In this major new work, Mitchell revisits his early fieldwork with a three-part study of the history of colonial rule in the region, the social organization of Lujere life at the time, and the forms of affliction, witchcraft, and curing that preoccupied them. Furthermore, Mitchell offers the first sweeping cross-cultural survey of sanguma (magical murder) in Oceania. The book presents a vivid portrait of a society that has since changed dramatically as well as an approach to anthropology that was typical of the era. This is a significant contribution to the ethnography of Papua New Guinea and is sure to be an invaluable source for researchers of Melanesia, medical anthropologists, and scholars of kinship, myth, and ritual.
“Blending history and ethnography, this book offers a long-term monographic vision of one of Papua New Guinea’s last communities to enter modernity. Contextualized in this way and coupled with a broad comparative perspective, Mitchell’s presentation of forms of ‘magical’ aggression among the Lujere of the Upper Sepik constitutes a masterly contribution to the anthropology of invisible attacks on persons in Papua New Guinea.”
— Pierre Lemonnier, author of Mundane Objects: Materiality and Non-verbal Communication and co-author of Drumming to Forget: Ordinary Life and Ceremonies among a Papua New Guinea Society of Forest Dwellers
“A Witch’s Hand is the very stuff of good ethnography, a treasure trove of material resplendent with sensitive and honest insights. Stylishly written, with delightful vignettes complemented by analysis tied into broader issues of concern to anthropologists, it brilliantly captures the local Zeitgeist of the egalitarian Lujere people in an isolated part of New Guinea in the 1970s. A superb study of how colonialism, through its agents, slowly but surely crept into Lujere hamlets; a powerful case for why anthropologists need to take kinship seriously; and a riveting and original study breaking new ground on magic and associated beliefs, it can also be read as a unique ethnography of creating an ethnography.
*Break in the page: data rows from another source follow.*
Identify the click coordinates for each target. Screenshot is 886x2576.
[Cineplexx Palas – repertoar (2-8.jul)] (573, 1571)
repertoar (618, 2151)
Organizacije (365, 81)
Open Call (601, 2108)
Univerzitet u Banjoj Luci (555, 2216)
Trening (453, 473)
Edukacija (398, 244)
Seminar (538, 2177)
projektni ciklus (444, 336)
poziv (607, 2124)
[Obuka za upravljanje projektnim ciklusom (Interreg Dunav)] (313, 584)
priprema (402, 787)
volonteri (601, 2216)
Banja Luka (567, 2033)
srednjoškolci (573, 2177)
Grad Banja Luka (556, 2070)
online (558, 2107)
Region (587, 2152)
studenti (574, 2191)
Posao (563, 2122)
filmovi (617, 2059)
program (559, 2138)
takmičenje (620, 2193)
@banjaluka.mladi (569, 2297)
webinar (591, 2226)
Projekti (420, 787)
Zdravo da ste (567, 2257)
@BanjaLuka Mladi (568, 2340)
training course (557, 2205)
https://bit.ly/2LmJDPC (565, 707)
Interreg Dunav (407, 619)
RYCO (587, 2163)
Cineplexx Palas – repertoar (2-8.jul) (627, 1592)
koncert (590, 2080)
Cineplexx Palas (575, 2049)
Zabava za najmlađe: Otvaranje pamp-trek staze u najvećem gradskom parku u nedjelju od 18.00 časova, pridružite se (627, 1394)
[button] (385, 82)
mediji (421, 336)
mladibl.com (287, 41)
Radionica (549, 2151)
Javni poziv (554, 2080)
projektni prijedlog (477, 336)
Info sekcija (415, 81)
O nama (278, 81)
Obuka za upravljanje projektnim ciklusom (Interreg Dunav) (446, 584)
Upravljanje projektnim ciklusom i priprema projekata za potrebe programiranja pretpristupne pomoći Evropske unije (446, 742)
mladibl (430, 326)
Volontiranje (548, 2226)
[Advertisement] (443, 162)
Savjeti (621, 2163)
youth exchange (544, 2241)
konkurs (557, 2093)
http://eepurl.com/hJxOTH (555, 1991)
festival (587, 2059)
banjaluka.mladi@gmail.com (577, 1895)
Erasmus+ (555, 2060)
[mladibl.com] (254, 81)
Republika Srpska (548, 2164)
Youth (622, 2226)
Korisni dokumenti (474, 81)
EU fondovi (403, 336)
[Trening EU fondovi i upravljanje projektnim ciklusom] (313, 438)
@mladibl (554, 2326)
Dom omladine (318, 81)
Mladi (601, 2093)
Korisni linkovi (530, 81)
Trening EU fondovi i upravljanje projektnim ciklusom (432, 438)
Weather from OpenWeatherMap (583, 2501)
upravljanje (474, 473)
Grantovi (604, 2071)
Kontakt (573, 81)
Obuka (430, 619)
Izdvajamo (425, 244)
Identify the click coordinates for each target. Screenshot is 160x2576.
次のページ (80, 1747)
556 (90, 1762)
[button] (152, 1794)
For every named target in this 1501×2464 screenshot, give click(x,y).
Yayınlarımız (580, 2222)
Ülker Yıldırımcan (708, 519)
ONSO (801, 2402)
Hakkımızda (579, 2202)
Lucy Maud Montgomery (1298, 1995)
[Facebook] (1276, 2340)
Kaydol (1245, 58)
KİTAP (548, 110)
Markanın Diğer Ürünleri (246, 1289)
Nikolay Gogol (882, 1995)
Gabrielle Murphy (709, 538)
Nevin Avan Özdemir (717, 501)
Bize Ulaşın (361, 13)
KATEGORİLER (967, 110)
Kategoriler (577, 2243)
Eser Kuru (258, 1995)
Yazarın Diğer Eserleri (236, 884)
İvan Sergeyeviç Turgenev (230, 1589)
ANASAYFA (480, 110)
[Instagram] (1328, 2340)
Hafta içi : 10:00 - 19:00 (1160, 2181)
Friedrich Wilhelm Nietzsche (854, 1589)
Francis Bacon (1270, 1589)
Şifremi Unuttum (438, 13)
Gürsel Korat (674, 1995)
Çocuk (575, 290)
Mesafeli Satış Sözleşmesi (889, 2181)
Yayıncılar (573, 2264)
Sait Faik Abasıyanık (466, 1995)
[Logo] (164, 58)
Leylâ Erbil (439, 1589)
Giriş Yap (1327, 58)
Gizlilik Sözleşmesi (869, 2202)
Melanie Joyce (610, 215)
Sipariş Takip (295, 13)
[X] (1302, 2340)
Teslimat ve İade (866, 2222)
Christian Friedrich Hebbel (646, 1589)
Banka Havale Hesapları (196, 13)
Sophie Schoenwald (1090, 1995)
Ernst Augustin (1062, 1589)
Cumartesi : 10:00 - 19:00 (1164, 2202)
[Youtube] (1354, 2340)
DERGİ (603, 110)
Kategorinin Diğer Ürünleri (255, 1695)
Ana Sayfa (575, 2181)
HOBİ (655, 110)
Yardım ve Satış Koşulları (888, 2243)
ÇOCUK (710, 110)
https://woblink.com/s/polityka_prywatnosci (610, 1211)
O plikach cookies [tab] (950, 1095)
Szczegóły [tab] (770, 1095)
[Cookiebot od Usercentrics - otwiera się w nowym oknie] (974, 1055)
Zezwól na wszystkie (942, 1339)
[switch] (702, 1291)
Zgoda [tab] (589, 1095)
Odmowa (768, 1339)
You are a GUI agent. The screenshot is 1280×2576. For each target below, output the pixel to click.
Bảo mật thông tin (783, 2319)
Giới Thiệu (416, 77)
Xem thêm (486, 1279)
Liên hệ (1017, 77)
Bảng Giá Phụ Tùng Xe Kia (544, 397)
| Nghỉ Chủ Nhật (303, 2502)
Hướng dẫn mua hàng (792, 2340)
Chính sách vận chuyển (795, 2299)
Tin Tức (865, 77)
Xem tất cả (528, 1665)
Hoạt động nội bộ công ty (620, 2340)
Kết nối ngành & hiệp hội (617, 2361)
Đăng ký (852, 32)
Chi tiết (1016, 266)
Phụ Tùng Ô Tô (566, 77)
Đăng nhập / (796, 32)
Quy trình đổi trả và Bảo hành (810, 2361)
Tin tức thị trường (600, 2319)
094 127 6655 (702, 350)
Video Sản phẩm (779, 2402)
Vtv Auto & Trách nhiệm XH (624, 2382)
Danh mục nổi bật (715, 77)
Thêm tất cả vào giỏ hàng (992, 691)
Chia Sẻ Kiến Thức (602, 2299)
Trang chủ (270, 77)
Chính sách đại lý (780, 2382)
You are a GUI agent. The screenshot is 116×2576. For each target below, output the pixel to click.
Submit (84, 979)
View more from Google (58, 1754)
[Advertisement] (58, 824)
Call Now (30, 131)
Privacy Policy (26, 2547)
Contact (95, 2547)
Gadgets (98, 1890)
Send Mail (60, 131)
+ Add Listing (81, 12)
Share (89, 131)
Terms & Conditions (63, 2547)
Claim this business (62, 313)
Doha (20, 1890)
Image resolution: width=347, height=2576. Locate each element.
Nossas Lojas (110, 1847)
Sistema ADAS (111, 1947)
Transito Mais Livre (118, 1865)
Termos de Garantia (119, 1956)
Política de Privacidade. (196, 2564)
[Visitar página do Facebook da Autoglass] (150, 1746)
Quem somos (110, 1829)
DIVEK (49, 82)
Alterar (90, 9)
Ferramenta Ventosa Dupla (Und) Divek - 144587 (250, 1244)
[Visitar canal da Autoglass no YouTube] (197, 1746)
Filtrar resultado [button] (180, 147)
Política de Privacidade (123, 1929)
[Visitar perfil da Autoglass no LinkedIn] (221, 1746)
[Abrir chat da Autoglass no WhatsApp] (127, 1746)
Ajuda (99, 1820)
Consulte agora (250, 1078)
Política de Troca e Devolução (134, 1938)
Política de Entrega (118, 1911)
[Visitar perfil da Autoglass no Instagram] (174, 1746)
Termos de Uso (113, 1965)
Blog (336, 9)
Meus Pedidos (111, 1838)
This is Mitchell at his creative best.”
— Robert Gordon, author of South Africa’s Dream: Ethnologists and Apartheid in Namibia, The Bushman Myth and the Making of a Namibian Underclass, co-author of Law and Order in the New Guinea Highlands, among many other authored and edited books.
William E. Mitchell (1927–2022) conducted fieldwork among the Wape and Lujere peoples of Papua New Guinea in the 1970s, a pivotal time of transition from colonial rule. He taught anthropology at the University of Vermont from 1965 to 1996 and published Kinship, Ethnicity and Voluntary Associations: Jewish Family Life in New York City, based on his first fieldwork, and The Bamboo Fire: Fieldwork with the New Guinea Wape. After retiring, he heeded a colleague’s urging to write up his Lujere fieldnotes, amplifying them with extensive archival, historical, and comparative data. This project culminated in A Witch’s Hand, which he completed only weeks before his death at 95.